_RECORDED DATA:_
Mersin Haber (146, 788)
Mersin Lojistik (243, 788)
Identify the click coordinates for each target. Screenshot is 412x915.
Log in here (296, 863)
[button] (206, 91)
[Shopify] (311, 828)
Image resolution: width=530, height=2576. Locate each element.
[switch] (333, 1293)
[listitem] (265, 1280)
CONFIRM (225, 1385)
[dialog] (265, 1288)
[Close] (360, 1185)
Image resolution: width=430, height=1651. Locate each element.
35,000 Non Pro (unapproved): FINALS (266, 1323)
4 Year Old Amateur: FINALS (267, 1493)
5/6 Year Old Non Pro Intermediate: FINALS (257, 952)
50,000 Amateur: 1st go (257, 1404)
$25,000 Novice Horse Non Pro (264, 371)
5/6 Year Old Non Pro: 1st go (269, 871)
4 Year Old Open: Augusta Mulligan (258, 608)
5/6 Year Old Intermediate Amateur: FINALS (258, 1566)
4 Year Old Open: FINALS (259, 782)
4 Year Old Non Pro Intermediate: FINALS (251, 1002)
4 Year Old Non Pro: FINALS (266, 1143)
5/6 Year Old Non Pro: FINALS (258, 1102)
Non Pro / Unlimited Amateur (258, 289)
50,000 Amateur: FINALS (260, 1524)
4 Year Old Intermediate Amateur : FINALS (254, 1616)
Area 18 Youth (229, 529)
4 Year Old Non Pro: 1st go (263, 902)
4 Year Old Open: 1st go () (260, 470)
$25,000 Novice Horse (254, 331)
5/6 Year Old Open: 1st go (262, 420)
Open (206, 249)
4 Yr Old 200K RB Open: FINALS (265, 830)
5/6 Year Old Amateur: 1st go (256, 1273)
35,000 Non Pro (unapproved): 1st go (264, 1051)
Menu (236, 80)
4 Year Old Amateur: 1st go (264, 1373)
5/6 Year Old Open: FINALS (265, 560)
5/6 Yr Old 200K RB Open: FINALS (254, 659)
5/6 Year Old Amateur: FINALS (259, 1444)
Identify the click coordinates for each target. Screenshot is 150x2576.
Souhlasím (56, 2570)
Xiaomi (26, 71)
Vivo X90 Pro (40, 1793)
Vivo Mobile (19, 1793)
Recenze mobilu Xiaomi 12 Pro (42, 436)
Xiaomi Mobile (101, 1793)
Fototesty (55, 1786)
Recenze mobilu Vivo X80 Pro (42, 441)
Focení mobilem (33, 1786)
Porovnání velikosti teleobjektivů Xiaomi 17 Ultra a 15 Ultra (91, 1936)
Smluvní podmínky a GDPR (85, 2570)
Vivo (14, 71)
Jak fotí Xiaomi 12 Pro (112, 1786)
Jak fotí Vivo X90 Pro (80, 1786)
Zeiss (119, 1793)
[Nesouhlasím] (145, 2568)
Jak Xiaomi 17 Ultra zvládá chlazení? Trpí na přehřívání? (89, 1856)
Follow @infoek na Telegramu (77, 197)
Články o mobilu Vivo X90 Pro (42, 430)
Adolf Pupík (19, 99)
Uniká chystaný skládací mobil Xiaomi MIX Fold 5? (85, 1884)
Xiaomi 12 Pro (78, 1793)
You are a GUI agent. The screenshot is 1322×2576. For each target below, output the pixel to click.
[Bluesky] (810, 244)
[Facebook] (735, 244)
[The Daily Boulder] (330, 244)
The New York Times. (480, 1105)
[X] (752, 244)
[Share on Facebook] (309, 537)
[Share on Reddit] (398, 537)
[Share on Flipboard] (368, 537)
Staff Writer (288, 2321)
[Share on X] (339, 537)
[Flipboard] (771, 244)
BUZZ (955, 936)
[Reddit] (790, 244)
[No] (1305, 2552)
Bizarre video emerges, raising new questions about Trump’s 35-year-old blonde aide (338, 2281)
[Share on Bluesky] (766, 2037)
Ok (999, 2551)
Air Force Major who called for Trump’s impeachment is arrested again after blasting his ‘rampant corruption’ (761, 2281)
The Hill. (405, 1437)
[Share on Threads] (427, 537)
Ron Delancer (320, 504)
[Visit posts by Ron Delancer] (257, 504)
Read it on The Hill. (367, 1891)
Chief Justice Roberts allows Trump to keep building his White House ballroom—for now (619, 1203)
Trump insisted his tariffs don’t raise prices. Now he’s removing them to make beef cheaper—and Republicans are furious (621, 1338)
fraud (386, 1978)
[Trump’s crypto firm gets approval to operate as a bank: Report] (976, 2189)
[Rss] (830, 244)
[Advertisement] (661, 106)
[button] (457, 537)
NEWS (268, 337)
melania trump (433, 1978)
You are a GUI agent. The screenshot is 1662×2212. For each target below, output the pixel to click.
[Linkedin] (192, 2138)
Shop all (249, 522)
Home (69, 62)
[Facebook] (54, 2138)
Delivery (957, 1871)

_PROBLEM TO SOLVE:_ Please give back exactly the lines of the listing above that run from the one containing "CONFIRM (225, 1385)" through the one containing "Vivo Mobile (19, 1793)", and only those.

_RESULT FOR THIS TASK:_
CONFIRM (225, 1385)
[dialog] (265, 1288)
[Close] (360, 1185)
Image resolution: width=430, height=1651. Locate each element.
35,000 Non Pro (unapproved): FINALS (266, 1323)
4 Year Old Amateur: FINALS (267, 1493)
5/6 Year Old Non Pro Intermediate: FINALS (257, 952)
50,000 Amateur: 1st go (257, 1404)
$25,000 Novice Horse Non Pro (264, 371)
5/6 Year Old Non Pro: 1st go (269, 871)
4 Year Old Open: Augusta Mulligan (258, 608)
5/6 Year Old Intermediate Amateur: FINALS (258, 1566)
4 Year Old Open: FINALS (259, 782)
4 Year Old Non Pro Intermediate: FINALS (251, 1002)
4 Year Old Non Pro: FINALS (266, 1143)
5/6 Year Old Non Pro: FINALS (258, 1102)
Non Pro / Unlimited Amateur (258, 289)
50,000 Amateur: FINALS (260, 1524)
4 Year Old Intermediate Amateur : FINALS (254, 1616)
Area 18 Youth (229, 529)
4 Year Old Non Pro: 1st go (263, 902)
4 Year Old Open: 1st go () (260, 470)
$25,000 Novice Horse (254, 331)
5/6 Year Old Open: 1st go (262, 420)
Open (206, 249)
4 Yr Old 200K RB Open: FINALS (265, 830)
5/6 Year Old Amateur: 1st go (256, 1273)
35,000 Non Pro (unapproved): 1st go (264, 1051)
Menu (236, 80)
4 Year Old Amateur: 1st go (264, 1373)
5/6 Year Old Open: FINALS (265, 560)
5/6 Yr Old 200K RB Open: FINALS (254, 659)
5/6 Year Old Amateur: FINALS (259, 1444)
Identify the click coordinates for each target. Screenshot is 150x2576.
Souhlasím (56, 2570)
Xiaomi (26, 71)
Vivo X90 Pro (40, 1793)
Vivo Mobile (19, 1793)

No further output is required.